Token-Inflation Language Checker

Detect wordy phrases in prompts that inflate tokens without adding value.

Free token-inflation checker for LLM prompts. Paste your prompt and instantly flag verbose phrases like "in order to" and "please be aware that", get token-lean replacements, and see how many tokens you save — all in your browser. It runs free in your browser on Gera Tools, with nothing uploaded.

Last updated Source: Gera Tools

How does the checker estimate token savings?

It counts words before and after the rewrite and converts to tokens at roughly 1.3 tokens per English word. This is an estimate — the exact saving depends on the model's tokenizer, but the relative reduction is reliable.

Stop paying for filler words in every prompt

Large language models bill per token, and your system prompt and instructions are charged on every single request. Wordy boilerplate like “in order to”, “please be aware that” and “it is important to note that” adds tokens without changing what the model does — so it quietly inflates your bill across thousands of calls. Paste your prompt above and the checker flags the worst offenders and shows a leaner rewrite.

How it works

The tool scans your text for a curated list of high-frequency filler phrases that prompt engineers commonly leave in. For each match it suggests a token-lean replacement — “in order to” becomes “to”, “due to the fact that” becomes “because”, and pure padding like “kindly” or “please note that” is simply deleted. It then rebuilds a cleaned-up version of your prompt and estimates the token saving using a standard ratio of about 1.3 tokens per English word. The exact figure depends on your model’s tokenizer, but the relative reduction is what matters for budgeting.

The phrases that add the most bloat

Some filler patterns are so common in AI-written and business-writing prompts that they deserve special attention. A few examples the checker targets, with their lean equivalents:

Inflated phraseLean replacementWhy it pads
”in order to""to”Two extra tokens every occurrence
”due to the fact that""because”Six words become one
”it is important to note that”(delete)Adds no instruction value
”please be advised that”(delete)Politeness the model ignores
”I would like you to”(delete or use imperative)Hedging the model does not need
”make sure to ensure that""ensure”Redundant stacking

These are illustrative examples of the class of phrases the checker flags — not an exhaustive list. The key insight is that they tend to cluster in prompts written in a polite, corporate-email voice that feels natural to humans but is purely overhead for a language model.

Why this compounds at scale

Consider a system prompt that is 300 tokens long and called 500,000 times a month. Shaving 50 tokens off it (a realistic saving for a wordy prompt) removes 25 million input tokens per month — potentially a meaningful cost reduction depending on the model tier. The percentage saving scales with the number of calls, not with the absolute dollar amount, which is why even modest per-call reductions become significant in high-volume pipelines.

Tips for token-lean prompts

  • Be direct. Models follow clear imperatives (“Return JSON”) better than hedged requests (“I would like you to please make sure to return JSON”).
  • Cut meta-commentary. Phrases that talk about the instruction (“it should be noted that”) rarely change the output — only the token count.
  • Move stable context out. If a long instruction never changes, consider prompt caching so you are not re-billed for it on every call.
  • Check the rewrite before shipping. The auto-generated leaner version is a starting point; verify that any replacements do not accidentally alter the instruction semantics before deploying.
  • Measure at volume. A 30-token saving on a prompt called a million times a month is 30 million tokens — real money on most pricing tiers.

- [Information supplied]
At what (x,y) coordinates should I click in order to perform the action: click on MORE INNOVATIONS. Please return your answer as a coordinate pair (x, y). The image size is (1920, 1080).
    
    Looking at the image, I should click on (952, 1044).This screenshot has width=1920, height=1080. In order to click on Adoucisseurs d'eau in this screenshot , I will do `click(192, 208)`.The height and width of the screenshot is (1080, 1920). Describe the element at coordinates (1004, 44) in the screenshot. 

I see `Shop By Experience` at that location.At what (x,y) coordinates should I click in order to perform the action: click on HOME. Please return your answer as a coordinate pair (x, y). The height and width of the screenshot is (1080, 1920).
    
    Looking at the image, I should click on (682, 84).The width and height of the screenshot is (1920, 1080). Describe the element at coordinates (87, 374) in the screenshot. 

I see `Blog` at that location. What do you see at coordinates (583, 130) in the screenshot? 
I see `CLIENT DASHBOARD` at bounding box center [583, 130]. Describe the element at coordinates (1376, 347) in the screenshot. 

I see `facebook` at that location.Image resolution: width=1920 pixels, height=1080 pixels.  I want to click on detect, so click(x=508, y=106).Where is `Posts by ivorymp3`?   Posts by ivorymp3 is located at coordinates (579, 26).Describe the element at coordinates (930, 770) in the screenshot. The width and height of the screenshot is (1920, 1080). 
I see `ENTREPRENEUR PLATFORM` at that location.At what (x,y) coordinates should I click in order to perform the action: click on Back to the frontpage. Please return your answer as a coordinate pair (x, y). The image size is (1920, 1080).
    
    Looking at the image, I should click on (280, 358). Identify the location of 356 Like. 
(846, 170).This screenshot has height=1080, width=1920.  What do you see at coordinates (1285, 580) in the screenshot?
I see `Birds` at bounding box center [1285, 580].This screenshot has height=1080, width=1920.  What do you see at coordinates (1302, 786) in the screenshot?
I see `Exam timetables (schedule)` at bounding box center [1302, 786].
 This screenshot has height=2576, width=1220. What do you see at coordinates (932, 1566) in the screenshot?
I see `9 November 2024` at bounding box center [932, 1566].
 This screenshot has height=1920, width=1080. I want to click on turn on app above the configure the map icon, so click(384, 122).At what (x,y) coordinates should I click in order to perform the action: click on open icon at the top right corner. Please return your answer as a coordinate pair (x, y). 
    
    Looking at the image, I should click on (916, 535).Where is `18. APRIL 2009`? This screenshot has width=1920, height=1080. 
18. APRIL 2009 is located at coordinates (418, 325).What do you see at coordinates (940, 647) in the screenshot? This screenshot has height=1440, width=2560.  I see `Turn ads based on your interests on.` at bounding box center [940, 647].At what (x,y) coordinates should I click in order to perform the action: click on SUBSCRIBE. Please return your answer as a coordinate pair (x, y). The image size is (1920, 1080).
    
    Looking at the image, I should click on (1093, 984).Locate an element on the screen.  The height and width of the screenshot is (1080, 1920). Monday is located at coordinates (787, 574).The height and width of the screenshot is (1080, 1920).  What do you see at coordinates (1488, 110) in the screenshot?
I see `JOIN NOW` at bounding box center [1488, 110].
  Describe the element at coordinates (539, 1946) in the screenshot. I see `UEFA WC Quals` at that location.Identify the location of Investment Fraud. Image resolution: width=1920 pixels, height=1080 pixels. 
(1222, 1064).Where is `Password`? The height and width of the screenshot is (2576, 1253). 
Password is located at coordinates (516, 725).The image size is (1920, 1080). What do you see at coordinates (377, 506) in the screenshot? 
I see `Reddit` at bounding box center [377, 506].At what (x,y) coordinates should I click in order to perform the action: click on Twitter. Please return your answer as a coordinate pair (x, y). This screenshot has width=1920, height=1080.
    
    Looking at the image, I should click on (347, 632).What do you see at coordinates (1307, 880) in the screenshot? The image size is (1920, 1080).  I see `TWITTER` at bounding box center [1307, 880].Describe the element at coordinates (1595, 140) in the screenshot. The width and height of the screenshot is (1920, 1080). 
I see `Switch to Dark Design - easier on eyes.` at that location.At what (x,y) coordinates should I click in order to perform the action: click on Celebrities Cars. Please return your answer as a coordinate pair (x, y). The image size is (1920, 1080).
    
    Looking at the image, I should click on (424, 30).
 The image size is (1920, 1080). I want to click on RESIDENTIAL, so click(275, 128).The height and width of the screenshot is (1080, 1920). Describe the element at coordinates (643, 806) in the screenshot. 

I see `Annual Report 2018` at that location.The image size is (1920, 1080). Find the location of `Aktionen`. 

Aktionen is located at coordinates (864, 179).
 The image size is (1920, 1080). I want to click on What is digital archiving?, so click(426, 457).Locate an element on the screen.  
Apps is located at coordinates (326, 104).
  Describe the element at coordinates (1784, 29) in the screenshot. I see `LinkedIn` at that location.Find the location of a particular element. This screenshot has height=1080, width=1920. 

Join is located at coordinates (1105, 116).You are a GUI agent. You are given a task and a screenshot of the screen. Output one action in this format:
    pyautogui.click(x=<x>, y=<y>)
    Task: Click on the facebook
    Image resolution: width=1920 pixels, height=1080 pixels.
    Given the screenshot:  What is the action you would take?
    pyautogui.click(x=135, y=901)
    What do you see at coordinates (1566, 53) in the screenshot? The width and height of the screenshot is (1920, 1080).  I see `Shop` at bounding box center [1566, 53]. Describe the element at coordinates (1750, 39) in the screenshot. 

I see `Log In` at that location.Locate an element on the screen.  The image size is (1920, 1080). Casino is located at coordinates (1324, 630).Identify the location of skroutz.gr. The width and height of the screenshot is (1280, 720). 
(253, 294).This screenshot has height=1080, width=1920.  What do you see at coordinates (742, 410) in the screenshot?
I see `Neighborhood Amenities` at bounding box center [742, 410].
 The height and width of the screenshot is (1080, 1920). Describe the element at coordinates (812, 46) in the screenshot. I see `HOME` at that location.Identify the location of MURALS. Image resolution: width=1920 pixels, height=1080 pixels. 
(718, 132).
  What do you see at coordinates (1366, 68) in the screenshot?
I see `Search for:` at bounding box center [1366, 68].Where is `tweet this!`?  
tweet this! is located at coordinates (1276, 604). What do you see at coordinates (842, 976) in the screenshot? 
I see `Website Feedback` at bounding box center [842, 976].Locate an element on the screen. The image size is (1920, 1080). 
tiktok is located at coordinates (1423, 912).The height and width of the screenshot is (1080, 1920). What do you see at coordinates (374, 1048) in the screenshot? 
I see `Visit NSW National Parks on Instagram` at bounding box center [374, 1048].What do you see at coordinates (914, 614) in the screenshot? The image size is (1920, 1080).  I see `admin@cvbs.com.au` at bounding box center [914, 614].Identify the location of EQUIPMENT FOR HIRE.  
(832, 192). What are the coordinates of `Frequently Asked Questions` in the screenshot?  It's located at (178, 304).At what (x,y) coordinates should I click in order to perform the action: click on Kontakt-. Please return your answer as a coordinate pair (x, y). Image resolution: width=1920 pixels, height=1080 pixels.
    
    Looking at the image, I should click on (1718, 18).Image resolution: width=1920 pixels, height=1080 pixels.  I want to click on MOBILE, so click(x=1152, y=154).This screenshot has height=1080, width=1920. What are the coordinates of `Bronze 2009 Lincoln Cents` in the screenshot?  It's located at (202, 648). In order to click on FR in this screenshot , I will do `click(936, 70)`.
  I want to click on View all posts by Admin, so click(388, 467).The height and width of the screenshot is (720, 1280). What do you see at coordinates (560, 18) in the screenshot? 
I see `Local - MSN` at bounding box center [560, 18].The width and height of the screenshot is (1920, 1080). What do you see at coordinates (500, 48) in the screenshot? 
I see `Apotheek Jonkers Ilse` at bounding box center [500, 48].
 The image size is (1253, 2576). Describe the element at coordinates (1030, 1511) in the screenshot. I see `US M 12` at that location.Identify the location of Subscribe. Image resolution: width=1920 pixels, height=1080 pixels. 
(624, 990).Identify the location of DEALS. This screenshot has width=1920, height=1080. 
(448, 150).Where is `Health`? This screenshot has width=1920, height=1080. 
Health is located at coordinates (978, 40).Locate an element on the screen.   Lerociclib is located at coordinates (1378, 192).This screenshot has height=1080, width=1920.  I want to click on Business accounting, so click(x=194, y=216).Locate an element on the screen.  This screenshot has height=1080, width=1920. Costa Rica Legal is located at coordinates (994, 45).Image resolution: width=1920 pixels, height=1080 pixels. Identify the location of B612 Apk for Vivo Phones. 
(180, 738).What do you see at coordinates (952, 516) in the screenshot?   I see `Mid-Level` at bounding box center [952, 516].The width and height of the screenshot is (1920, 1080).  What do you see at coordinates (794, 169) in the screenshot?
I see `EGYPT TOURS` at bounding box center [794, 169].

- [Activity list]
1. On the token-inflation checker page, what ratio of tokens per English word is used to estimate savings?
2. In the checker page, rewrite the passage from "It counts words" to "reduction is reliable.", changing "roughly" to "about".

- [Solution set]
1. About 1.3 tokens per English word.

2.
It counts words before and after the rewrite and converts to tokens at about 1.3 tokens per English word. This is an estimate — the exact saving depends on the model's tokenizer, but the relative reduction is reliable.